子どもたち一人ひとりは、素晴らしい個性と能力とをもって生まれたかけがえのない存在です。上野毛幼稚園では、先生が教えてしまうのではなく、「子どもが自分を発見する時」を大切にしています。教育とは元来、何かを教え込むことではなく、子どもがもつ独自のタレントを見つけ引き出すことだからです。自分で考え、行動することは、小学校に進学し、さらには中高大と進み社会に出てからも活躍できる、生きる力の源になるはずです。

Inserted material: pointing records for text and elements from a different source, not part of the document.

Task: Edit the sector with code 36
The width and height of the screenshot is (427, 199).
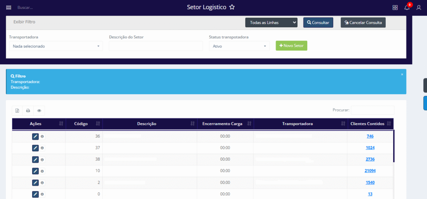Action: (35, 136)
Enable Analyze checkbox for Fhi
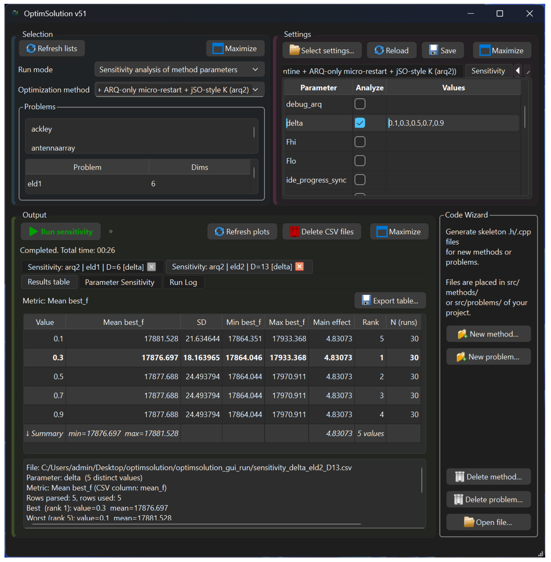This screenshot has height=562, width=551. pyautogui.click(x=360, y=142)
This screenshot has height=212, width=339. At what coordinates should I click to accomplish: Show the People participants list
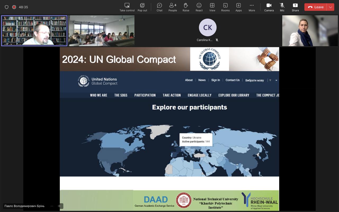tap(173, 7)
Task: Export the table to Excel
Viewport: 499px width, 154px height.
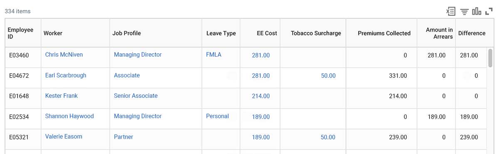Action: (451, 11)
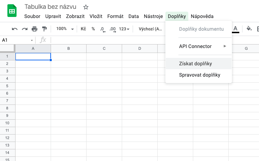The image size is (259, 161).
Task: Click the increase decimal places button
Action: pos(113,29)
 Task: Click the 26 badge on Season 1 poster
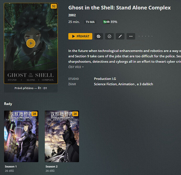coord(35,114)
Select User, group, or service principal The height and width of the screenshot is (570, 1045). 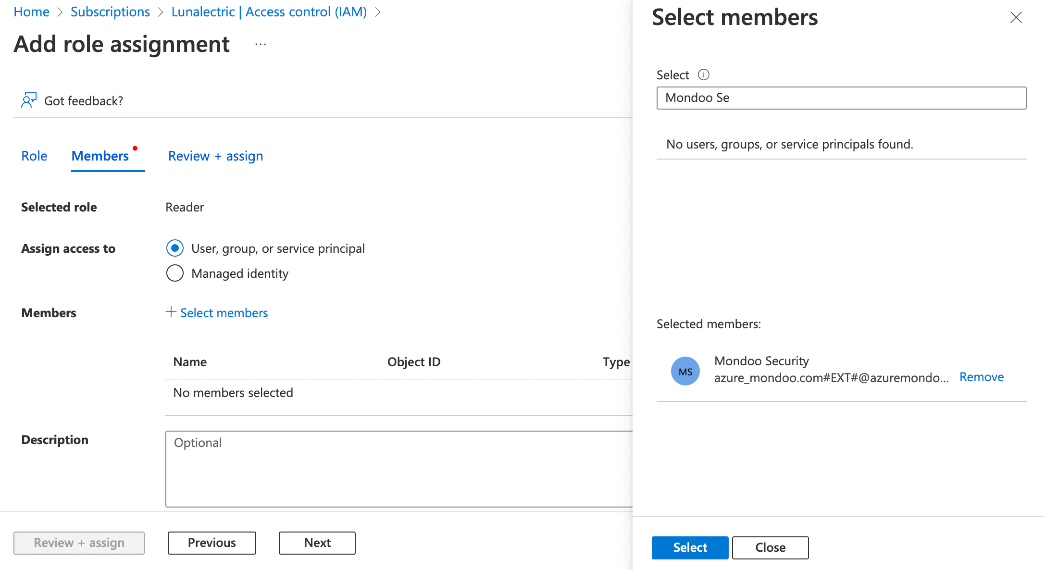click(x=175, y=248)
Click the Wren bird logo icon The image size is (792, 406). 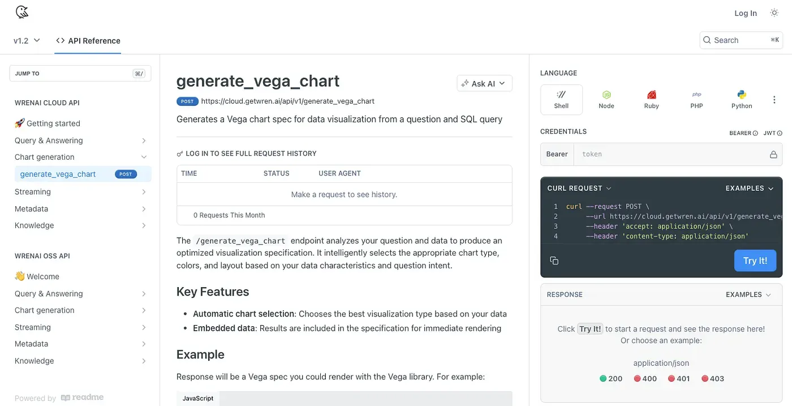pos(21,12)
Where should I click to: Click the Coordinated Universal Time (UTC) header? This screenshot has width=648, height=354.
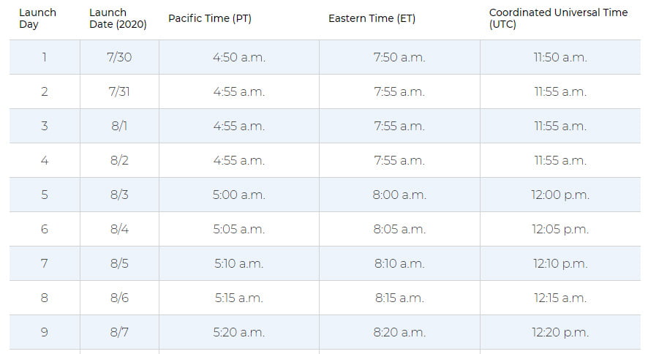pyautogui.click(x=557, y=18)
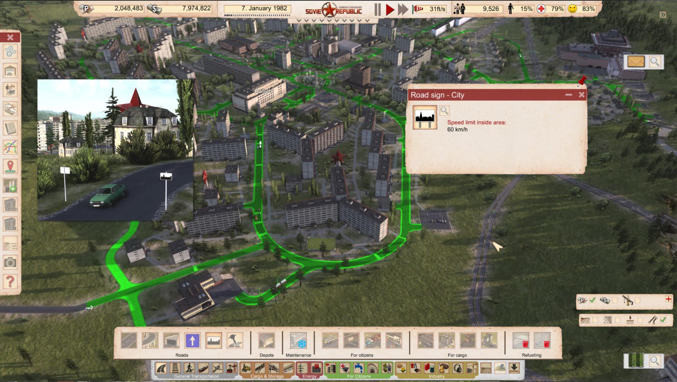The height and width of the screenshot is (382, 677).
Task: Open the water tap For Citizens category
Action: click(x=359, y=368)
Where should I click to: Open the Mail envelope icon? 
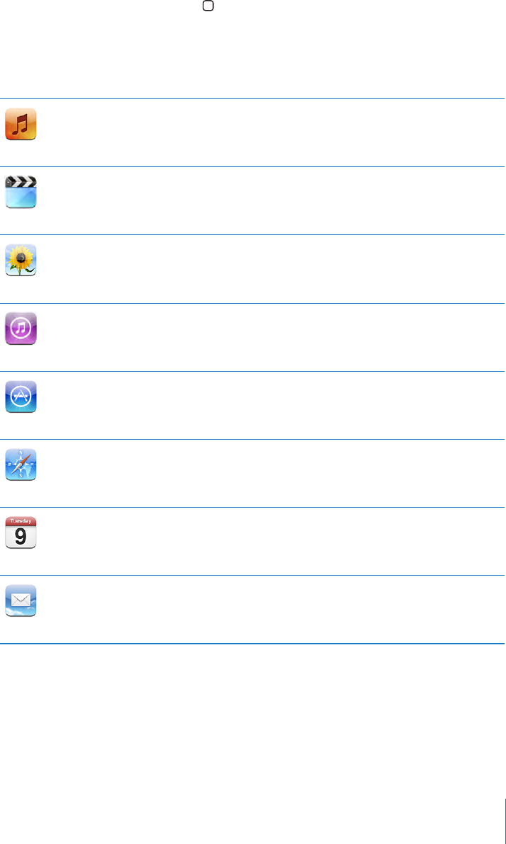pyautogui.click(x=21, y=600)
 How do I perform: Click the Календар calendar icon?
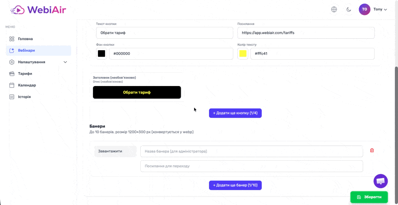(11, 85)
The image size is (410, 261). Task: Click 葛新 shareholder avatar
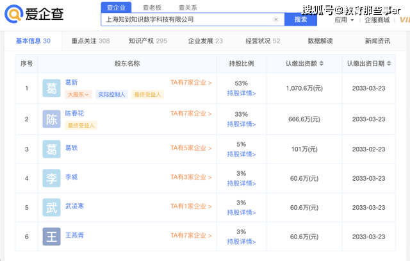[52, 88]
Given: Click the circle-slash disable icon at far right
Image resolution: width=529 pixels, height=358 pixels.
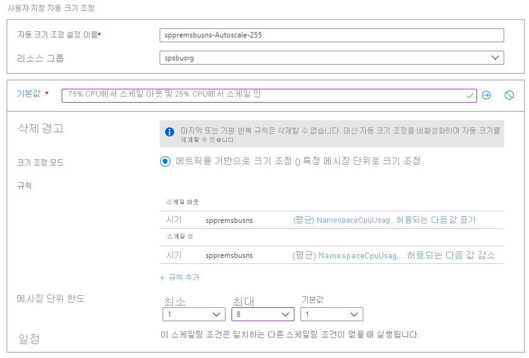Looking at the screenshot, I should point(509,95).
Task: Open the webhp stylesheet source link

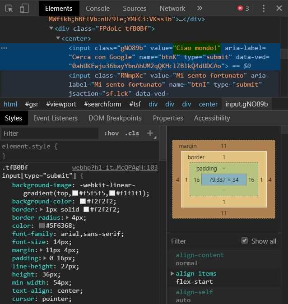Action: pos(115,167)
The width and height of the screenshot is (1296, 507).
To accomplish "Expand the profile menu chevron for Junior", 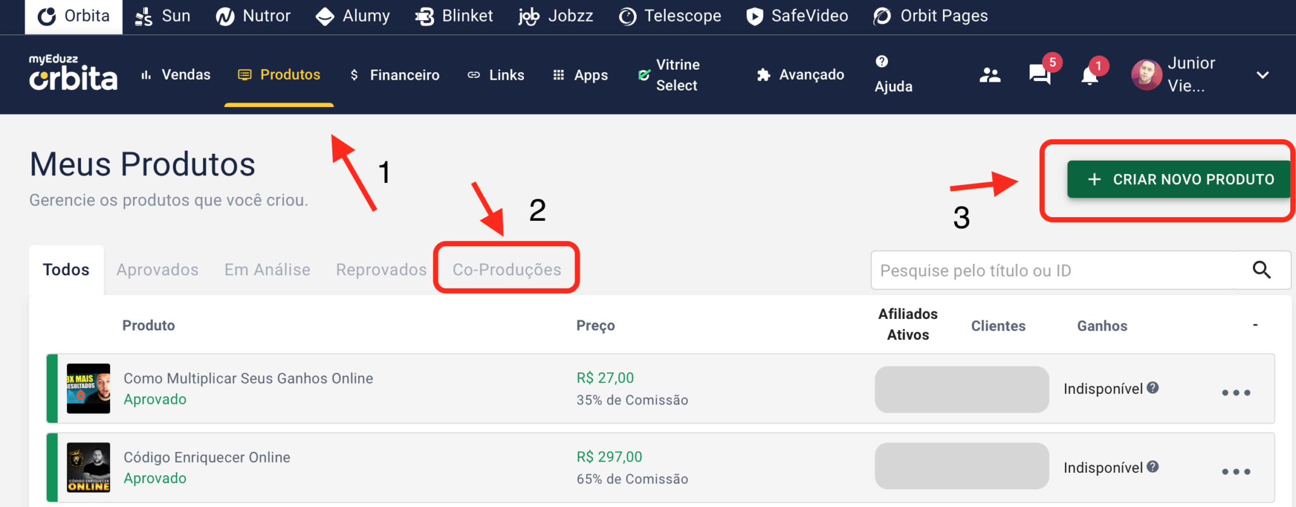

上野毛幼稚園は80年以上の豊かな歴史と伝統をもっていますが、幼稚園の時代は「愛をたくわえる時」でもあります。学園生活のさまざまな場面で自分が大切な愛される存在であることを実感した子どもたちは、成人後も他者とのかかわりを通して各分野で活躍しております。自己肯定感が高く、自分の可能性を信じ、未来への希望を持ち、社会に貢献する喜びをもつ子どもたちを育てること、それが教職員の願いであり祈りでもあります。
1946年宮城県生まれ。國學院大学卒業後、1970年に横浜雙葉中学高等学校に勤務。その後上智大学大学院で学び、国語と宗教を担当。宗教部長、教務部長、教頭を経て、2005年に校長就任。2017年、横浜雙葉学園の理事長・学園長に就任し、学園の発展に寄与。2023年11月、瑞宝小綬章を叙勲。
この度、園長に就任した吉田英也です。よろしくお願いします。
歴史と伝統のある上野毛幼稚園を、さらに発展させ、入園してよかった、卒業してよかったといっていただける幼稚園にしてまいりたいと思います。
私自身は、長く中学高等学校・小学校で教育に携わってきました。その中で、小学校入学前の幼児教育が大変重要だと考えるに至りました。小学校以降に伸びていく子どもたちは幼児期にきちんとしたしつけを受け、さまざまな経験の中から自分で考え、何事もやってみようという意欲にあふれた子どもたちです。その土台をつくるのに大事なのが、幼児期の教育です。しかし、だからと言って何か特別なことをしなければならないわけではありません。きちんとあいさつができる、相手の気持ちを想像できる、人の嫌がることをしない、お友達と仲良くできるなど、あたり前のことがあたり前にできることが大事です。こうしたことができる力こそが、「生きる力」です。上野毛幼稚園は、「生きる力」を持った人材の礎を築く幼稚園でありたいと思います。
1955年福島県生まれ。慶應義塾大学法学部政治学科卒業後、1979年に洗足学園中学校・高等学校の社会科教諭となり学年主任、教科主任、入試広報委員長などを歴任。全国有数の進学校への発展に大きくかかわる。2010年、洗足学園小学校の校長に就任。2023年、校長を退任し、現在は学校法人洗足学園理事。主な著書『心を育てる中学受験』(中央公論新社、2024)。